Important: If you specify the Replicate option for Rename Column operations on Microsoft Azure Synapse Analytics targets, the job will end with an error.
4Click Resume With Options.
The resumed job will use the schema drift option that you specified in step 3 to process the schema change that caused the job to stop. Thereafter, the schema drift options that you specified when creating the task take effect again.
Important: Application Ingestion and Replication processes a schema change to a source object only after a DML operation occurs on the object. Therefore, after you resume a job, the object subtask state remains unchanged until the first DML operation occurs on the object.
Redeploying an application ingestion and replication job
Some fields in application ingestion and replication tasks are editable even when you do not undeploy the associated application ingestion and replication jobs. If you edit any available field in an application ingestion and replication task without undeploying the associated job, you must redeploy the job so that the changes can take effect.
The redeploy operation stops each job subtask for a source table, deploys the updated ingestion task, and then starts the subtasks. The subtasks that are started includes the subtasks that were previously stopped and the subtasks that are newly created due to the configuration changes in the task.
Note: For incremental load jobs and combined initial and incremental load jobs, the redeployment does not change the source objects that were selected for ingestion during the previous deployment. To update the list of objects, you must edit the object selection rules in the associated task, and then redeploy the job.
1Navigate to the row for the job that you want to redeploy in any of the following monitoring interfaces:
- My Jobs page that's accessed from the navigation bar of the Home page
- All Jobs page in Monitor
- All Jobs tab on the Data Ingestion and Replication page in Operational Insights
2In the Actions menu for the row, select Redeploy.
The job instance automatically starts running.
If the job was running when you selected Redeploy, Application Ingestion and Replication stops the job and then redeploys the ingestion task and restarts the job.
Undeploying an application ingestion and replication job
You can undeploy an application ingestion and replication job that has a status of Aborted, Completed, Deployed, Failed, or Stopped. You might want to undeploy a job if you no longer need to run the job or you need to change a connection or property in the associated task that cannot be edited without first undeploying the job.
Before you attempt to undeploy a job, ensure that it is not running.
After you undeploy a job, you cannot run it again or redeploy it. If you want to run a job that is undeployed, you must deploy the associated task again from the application ingestion and replication task wizard to create a new job instance. For example, if you want to change the target connection for a job, you must undeploy the job, edit the ingestion task to change the connection, deploy the task again, and then run the new job instance.

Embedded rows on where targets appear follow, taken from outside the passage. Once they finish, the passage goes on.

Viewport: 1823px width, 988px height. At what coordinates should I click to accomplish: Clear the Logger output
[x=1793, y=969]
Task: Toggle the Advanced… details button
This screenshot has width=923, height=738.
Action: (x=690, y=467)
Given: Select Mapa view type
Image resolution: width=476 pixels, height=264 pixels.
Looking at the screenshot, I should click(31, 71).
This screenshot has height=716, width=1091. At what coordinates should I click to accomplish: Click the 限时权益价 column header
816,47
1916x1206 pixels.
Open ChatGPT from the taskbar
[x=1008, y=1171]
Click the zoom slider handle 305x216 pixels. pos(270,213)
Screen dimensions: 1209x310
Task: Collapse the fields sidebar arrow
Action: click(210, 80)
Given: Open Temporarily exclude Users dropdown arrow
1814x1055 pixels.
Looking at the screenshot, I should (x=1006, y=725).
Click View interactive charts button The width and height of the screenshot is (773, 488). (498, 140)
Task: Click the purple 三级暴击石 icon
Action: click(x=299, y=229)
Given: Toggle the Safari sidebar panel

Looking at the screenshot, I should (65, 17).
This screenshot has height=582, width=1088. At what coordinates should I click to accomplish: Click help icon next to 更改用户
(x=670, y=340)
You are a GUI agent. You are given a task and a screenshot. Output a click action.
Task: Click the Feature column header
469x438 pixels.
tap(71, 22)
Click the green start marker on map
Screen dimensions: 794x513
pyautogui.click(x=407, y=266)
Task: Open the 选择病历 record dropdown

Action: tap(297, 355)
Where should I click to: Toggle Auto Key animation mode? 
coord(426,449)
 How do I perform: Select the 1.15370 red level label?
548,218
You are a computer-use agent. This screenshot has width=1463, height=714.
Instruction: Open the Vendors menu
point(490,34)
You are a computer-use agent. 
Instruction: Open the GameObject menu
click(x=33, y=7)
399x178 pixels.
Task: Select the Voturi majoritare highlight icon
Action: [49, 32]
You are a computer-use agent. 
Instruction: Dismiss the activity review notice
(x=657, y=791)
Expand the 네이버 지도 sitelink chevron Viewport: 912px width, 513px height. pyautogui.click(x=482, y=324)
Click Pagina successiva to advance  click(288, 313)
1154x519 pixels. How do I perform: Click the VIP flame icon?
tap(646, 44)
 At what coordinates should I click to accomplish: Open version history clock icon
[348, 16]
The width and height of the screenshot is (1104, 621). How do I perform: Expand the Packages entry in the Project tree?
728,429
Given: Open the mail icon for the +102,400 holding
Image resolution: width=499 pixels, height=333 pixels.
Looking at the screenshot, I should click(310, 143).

1Navigate to the row for the job that you want to undeploy in any of the following monitoring interfaces:
- My Jobs page that's accessed from the navigation bar of the Home page
- All Jobs page in Monitor
- All Jobs tab on the Data Ingestion and Replication page in Operational Insights
2In the Actions menu for the row, click Undeploy.
If the undeploy operation fails, the job status switches to Failed, even if it was in the Aborted state, or remains as Failed.
Note: After undeploying jobs, do not immediately shut down the Secure Agent. Application Ingestion and Replication requires some time to clean up files for tasks in the /root/infaagent/apps/Database_Ingestion/data/tasks directory.
Aborting an application ingestion and replication job
You can abort an application ingestion and replication job of any load type that is in the Up and Running, Running with Warning, On Hold, or Stopping status.
You can abort an application ingestion and replication job from the My Jobs page in the Data Ingestion and Replication service or from the All Jobs tab on the Data Ingestion and Replication page in Operational Insights.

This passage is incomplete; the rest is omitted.